When a soldier wants to quit, a discharge should be properly provided. Military men resort to choosing AWOL to leave the army on their own accord. Give them what they need, including overseas assignments and leave extensions.

Better treatment of military personnel can also improve their well-being and mindset. If there are any administrative problems, correct that and provide necessary adjustments to newbie soldiers in the field.

Options and resources for individuals considering AWOL


Before resorting to going AWOL, why not take your time to think things through? Here are a few alternatives you should consider:

  • Seek support from your loved ones. Tell them your issues; they may be able to provide some outsider insight that will solve your dilemma.
  • Speak with your Commander or counselor. Both of them can provide guidance on the situation, helping you see how to handle your situation.
  • Try asking for a transfer to a different base or station. A change of scenery may give you a fresh perspective on things.
  • If all else fails, contact a specialized service provider, such as Empire Resume. They will aid you with the process of transitioning into civilian life.

Frequently Asked Questions


Is it possible to rejoin the military after going AWOL?

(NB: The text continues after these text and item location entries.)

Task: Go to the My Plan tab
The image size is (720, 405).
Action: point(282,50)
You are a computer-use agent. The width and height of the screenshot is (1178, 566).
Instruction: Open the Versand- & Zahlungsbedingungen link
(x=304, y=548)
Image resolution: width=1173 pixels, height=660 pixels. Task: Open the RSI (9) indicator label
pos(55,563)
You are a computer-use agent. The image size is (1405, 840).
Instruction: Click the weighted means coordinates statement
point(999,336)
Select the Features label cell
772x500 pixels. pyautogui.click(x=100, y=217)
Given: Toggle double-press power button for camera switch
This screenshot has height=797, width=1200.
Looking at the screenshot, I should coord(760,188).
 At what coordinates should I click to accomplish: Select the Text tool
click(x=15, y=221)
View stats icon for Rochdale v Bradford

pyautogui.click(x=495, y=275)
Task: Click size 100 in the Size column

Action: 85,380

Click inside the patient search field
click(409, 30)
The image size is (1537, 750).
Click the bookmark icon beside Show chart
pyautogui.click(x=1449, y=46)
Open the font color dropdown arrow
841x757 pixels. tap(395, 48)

Yes, it’s possible to rejoin the military as long as you have turned yourself in to the proper military authorities within 30 days. You might lose a portion of your salary and suffer a few penalties, but it’s expected. When accepted, you should keep a clean reputation for the rest of your career.

How long can a person be considered AWOL before facing consequences?

The length of time a person is considered AWOL may depend on the military unit or brand. But, generally, a person is reported AWOL if he’s absent for 24 hours or more. If he’s been gone for more than 30 days, then he’s a deserter.

Will the military look for you if you go AWOL?

Yes, military authorities might be looking for you if you’ve gone AWOL for more than 30 days. At this point, your status is already changed to desertion, which means a more serious offense. A warrant of arrest might also be issued, so you have no choice but to go to court and meet your sentence.


Now that you know what happens if you go AWOL, you can avoid that at all costs. There’s nothing good about violating the laws because it can only result in more consequences. If you want to leave, ask permission from your Commander.